Fifteen years of prison have also been sought against Ibrahima Camara aka Kalonzo, and Paul Mansa Guilavogui, two soldiers of no real stature. And finally the prosecutor was the most magnanimous with Toumba's former bodyguard, Cécé Raphaël Haba, and Mamadou Aliou Keïta: he demanded fourteen years of imprisonment for both, even though Aliou Keïta was accused of rape by a victim who formally recognised him. The prosecutor denied all the defendants mitigating circumstances.
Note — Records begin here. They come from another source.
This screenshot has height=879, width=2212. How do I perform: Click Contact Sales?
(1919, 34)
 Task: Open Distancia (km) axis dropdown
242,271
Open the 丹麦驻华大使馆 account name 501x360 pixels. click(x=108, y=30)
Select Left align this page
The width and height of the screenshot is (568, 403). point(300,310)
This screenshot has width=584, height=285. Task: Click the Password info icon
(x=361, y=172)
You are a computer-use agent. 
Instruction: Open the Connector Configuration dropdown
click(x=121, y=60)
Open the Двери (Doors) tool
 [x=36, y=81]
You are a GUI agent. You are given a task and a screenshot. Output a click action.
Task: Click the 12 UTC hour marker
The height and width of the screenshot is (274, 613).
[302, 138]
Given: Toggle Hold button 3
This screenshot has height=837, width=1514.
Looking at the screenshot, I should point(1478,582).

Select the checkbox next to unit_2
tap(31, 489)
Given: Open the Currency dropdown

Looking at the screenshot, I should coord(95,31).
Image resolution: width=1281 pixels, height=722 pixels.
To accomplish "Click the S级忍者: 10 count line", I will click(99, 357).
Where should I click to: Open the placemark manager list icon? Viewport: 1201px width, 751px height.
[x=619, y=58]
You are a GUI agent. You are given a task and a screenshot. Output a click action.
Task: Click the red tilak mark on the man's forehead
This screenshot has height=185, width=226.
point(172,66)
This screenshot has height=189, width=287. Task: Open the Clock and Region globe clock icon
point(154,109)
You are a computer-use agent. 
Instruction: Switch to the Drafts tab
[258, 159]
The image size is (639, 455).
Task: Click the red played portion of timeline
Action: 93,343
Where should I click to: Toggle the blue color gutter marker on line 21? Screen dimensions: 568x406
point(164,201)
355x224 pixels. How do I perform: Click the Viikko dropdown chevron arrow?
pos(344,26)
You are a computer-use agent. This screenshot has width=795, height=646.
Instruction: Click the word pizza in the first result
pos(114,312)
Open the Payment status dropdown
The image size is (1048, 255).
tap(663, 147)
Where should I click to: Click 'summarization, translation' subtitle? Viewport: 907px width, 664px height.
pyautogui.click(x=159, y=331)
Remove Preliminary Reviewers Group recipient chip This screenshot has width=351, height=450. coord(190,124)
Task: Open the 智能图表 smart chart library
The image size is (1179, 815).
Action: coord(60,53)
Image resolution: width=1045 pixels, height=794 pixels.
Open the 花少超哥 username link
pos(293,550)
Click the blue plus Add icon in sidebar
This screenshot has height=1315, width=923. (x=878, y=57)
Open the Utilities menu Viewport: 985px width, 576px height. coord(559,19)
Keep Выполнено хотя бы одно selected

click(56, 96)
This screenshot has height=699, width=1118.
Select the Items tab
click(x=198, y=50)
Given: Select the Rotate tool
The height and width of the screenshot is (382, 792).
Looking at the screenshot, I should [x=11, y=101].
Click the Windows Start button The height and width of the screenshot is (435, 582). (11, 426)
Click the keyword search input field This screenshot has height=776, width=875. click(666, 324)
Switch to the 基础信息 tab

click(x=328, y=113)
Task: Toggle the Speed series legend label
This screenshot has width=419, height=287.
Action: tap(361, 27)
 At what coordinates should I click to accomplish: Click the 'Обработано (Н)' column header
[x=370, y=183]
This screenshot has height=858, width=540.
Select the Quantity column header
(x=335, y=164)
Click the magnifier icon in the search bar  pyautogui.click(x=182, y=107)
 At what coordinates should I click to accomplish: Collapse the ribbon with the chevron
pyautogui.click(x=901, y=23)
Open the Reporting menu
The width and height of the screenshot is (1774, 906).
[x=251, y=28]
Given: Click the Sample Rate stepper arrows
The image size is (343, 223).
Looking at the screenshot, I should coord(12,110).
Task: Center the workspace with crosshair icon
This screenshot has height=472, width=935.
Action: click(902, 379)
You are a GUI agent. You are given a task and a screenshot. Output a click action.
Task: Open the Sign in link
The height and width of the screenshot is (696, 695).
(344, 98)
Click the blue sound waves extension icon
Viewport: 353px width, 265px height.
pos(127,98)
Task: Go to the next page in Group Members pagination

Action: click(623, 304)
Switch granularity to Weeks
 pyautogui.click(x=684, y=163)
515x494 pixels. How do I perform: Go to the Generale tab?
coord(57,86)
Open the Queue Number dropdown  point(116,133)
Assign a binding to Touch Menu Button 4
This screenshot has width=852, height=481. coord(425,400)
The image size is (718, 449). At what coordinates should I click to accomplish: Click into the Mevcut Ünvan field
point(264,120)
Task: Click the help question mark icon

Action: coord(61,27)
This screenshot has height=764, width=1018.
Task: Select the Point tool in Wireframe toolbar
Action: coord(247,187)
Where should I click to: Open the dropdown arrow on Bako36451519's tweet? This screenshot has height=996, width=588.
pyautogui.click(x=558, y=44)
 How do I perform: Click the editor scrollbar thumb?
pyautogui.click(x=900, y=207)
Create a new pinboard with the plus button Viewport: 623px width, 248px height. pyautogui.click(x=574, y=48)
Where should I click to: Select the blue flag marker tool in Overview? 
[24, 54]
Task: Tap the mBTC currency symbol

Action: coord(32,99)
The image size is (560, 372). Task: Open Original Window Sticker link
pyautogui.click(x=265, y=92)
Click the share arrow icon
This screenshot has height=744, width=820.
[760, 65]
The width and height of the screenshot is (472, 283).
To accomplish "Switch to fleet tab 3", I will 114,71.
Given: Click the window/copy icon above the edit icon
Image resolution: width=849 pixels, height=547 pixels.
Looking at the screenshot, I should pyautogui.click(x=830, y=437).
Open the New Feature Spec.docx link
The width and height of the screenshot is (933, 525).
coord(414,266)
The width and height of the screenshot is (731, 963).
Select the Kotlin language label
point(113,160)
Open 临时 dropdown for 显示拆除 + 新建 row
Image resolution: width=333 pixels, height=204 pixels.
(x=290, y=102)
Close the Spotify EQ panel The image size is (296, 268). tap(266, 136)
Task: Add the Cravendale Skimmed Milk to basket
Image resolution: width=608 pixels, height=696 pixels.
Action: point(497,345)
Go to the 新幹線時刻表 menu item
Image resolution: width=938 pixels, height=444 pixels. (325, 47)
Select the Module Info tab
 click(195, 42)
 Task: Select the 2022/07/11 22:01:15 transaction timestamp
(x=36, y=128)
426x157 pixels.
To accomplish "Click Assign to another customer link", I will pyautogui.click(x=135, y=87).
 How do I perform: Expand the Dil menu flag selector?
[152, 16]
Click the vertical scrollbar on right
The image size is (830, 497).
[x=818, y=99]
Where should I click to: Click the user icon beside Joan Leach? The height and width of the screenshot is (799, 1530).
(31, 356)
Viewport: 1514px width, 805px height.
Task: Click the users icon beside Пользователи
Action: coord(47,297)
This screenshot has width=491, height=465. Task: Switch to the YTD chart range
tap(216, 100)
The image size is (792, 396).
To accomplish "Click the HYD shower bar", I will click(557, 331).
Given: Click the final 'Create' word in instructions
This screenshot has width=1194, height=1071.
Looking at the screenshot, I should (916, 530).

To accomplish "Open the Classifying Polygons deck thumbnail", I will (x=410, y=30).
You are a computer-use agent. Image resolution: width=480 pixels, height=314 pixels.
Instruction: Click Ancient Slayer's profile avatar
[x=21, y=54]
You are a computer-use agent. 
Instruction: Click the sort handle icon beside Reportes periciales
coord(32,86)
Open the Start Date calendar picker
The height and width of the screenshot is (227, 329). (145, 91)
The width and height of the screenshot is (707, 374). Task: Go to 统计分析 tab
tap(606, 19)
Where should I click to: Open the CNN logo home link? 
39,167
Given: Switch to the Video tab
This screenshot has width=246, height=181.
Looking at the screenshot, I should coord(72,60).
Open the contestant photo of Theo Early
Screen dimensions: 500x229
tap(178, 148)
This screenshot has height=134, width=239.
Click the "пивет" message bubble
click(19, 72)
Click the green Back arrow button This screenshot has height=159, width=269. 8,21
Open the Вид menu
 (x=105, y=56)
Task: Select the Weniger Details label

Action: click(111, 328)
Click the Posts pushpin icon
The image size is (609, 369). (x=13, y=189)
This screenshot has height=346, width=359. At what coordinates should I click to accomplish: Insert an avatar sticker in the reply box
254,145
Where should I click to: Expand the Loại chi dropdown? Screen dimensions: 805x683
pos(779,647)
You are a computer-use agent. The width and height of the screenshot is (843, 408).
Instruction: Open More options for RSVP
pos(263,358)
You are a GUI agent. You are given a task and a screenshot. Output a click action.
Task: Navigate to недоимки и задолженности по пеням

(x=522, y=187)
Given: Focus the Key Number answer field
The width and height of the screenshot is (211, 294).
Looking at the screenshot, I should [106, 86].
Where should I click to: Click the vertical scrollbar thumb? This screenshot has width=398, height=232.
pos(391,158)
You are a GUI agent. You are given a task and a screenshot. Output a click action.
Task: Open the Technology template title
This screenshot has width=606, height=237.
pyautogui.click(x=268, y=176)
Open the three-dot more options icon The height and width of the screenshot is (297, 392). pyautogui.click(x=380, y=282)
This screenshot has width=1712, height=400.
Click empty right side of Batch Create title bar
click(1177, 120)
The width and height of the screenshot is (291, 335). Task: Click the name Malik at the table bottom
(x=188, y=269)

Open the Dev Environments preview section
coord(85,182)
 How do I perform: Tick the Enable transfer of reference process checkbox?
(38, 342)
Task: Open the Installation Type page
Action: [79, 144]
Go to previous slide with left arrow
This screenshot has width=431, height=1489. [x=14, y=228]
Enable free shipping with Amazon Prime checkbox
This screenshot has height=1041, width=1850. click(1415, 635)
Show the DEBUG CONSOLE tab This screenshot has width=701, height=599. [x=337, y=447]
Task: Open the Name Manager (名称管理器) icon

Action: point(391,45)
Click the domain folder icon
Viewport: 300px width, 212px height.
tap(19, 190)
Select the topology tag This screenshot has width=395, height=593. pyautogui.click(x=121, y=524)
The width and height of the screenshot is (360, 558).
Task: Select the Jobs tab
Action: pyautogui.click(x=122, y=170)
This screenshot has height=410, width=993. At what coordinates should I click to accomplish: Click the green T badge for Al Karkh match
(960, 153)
Dadis Camara loses his cool
The closing arguments caused some confusion in the minds of some Guineans, starting with those in the courtroom. “The defendants were shocked; they thought it was the sentence that had been handed down. It took them several minutes of explanation to understand that it wasn't over,” recounts Bah. While the prosecution's closing arguments were delivered in one day, it took civil parties' lawyers five days of hearings to plead their case. The quality of the pleadings varied, but they were sometimes powerful.
On May 14, Bah managed to unsettle Dadis Camara, who lost his composure. As he recounted the political context of the massacre, the lawyer said: “There was popular support for the seizure of power [by the CNDD junta], because Captain Moussa Dadis Camara was seen as a liberator, someone who, had he been honest and sincere, could have led this country towards development and free and transparent elections.” At these words, the former head of state burst out. He stood up and shouted: “He must rectify his language!” The accused was immediately admonished by the president of the court.
The emotion was also palpable during Halimatou Camara's closing arguments on May 21. The lawyer, who wanted to talk about “the suffering of the victims”, had a trembling voice when she recalled the fate of a woman who had been raped at the stadium. The woman, who testified in court, recounted how she crossed Toumba's path on September 28,2009. As she was dragged on the ground by soldiers, the man who was at the time the head of the presidential guard did not intervene. Further on, she was raped, with the barrel of a rifle inserted into her genitals.
Tensions within the defense
The next day, deputy prosecutor Elhadj Sidiki Camara concluded his closing arguments by evoking the tragic fate of a woman who had become a sexual slave for the military. He broke down and sobbed into the microphone. “It is not reason, but passion, that guided these closing arguments,” replied Lamah. “The proof of this is that a deputy public prosecutor ended up bursting into tears as if he had lived through the events, to the point of accepting the statements of a civil party as if they were the gospel; he completely failed in his mission.” He added: “When you are the public prosecutor, you represent the society; the defendants against whom false accusations have been made are part of the society.”
Defense arguments began on Monday May 27. Around twenty lawyers are due to take the stand. This final phase before the verdict could take up to four weeks, according to the civil parties, with tensions looming over the order of appearance, as Dadis Camara's and Toumba's lawyers all want to plead last so that they can best defend their client against the attacks from the other side. The president of the court, Ibrahima Sory II Tounkara, hopes the defendants will know their fate before the court's recess, which begins in August.